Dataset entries
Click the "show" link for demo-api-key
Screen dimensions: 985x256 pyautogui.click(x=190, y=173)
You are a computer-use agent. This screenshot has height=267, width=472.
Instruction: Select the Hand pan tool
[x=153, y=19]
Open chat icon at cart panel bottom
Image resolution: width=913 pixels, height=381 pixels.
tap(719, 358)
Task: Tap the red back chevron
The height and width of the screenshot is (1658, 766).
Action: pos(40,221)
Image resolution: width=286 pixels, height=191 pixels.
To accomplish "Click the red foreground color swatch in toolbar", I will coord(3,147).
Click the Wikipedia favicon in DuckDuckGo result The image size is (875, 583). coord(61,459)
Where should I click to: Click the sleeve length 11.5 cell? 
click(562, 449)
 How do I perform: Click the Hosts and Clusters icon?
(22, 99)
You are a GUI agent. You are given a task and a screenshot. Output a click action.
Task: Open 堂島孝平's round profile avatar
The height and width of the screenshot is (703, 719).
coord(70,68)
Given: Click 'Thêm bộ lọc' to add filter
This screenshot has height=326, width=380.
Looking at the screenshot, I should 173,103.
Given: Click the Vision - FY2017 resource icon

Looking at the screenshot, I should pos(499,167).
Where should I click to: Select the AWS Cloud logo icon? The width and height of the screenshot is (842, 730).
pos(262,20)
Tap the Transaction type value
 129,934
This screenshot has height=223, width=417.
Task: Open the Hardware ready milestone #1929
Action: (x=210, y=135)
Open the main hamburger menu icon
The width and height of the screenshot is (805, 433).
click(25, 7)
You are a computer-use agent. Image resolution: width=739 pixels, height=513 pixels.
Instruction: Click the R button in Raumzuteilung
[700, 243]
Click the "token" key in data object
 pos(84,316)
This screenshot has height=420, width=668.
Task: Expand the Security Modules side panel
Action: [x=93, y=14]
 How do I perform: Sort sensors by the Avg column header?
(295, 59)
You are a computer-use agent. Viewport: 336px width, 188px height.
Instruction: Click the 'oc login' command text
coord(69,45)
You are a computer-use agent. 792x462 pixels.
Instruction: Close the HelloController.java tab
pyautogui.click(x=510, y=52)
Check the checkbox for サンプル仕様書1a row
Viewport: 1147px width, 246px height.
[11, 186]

* **Task directions**: Write out each record again, keeping every word as it is.

* **Exercise response**:
Click the "show" link for demo-api-key
Screen dimensions: 985x256 pyautogui.click(x=190, y=173)
You are a computer-use agent. This screenshot has height=267, width=472.
Instruction: Select the Hand pan tool
[x=153, y=19]
Open chat icon at cart panel bottom
Image resolution: width=913 pixels, height=381 pixels.
tap(719, 358)
Task: Tap the red back chevron
The height and width of the screenshot is (1658, 766).
Action: pos(40,221)
Image resolution: width=286 pixels, height=191 pixels.
To accomplish "Click the red foreground color swatch in toolbar", I will coord(3,147).
Click the Wikipedia favicon in DuckDuckGo result The image size is (875, 583). coord(61,459)
Where should I click to: Click the sleeve length 11.5 cell? 
click(562, 449)
 How do I perform: Click the Hosts and Clusters icon?
(22, 99)
You are a GUI agent. You are given a task and a screenshot. Output a click action.
Task: Open 堂島孝平's round profile avatar
The height and width of the screenshot is (703, 719).
coord(70,68)
Given: Click 'Thêm bộ lọc' to add filter
This screenshot has height=326, width=380.
Looking at the screenshot, I should 173,103.
Given: Click the Vision - FY2017 resource icon

Looking at the screenshot, I should pos(499,167).
Where should I click to: Select the AWS Cloud logo icon? The width and height of the screenshot is (842, 730).
pos(262,20)
Tap the Transaction type value
 129,934
This screenshot has height=223, width=417.
Task: Open the Hardware ready milestone #1929
Action: (x=210, y=135)
Open the main hamburger menu icon
The width and height of the screenshot is (805, 433).
click(25, 7)
You are a computer-use agent. Image resolution: width=739 pixels, height=513 pixels.
Instruction: Click the R button in Raumzuteilung
[700, 243]
Click the "token" key in data object
 pos(84,316)
This screenshot has height=420, width=668.
Task: Expand the Security Modules side panel
Action: [x=93, y=14]
 How do I perform: Sort sensors by the Avg column header?
(295, 59)
You are a computer-use agent. Viewport: 336px width, 188px height.
Instruction: Click the 'oc login' command text
coord(69,45)
You are a computer-use agent. 792x462 pixels.
Instruction: Close the HelloController.java tab
pyautogui.click(x=510, y=52)
Check the checkbox for サンプル仕様書1a row
Viewport: 1147px width, 246px height.
[11, 186]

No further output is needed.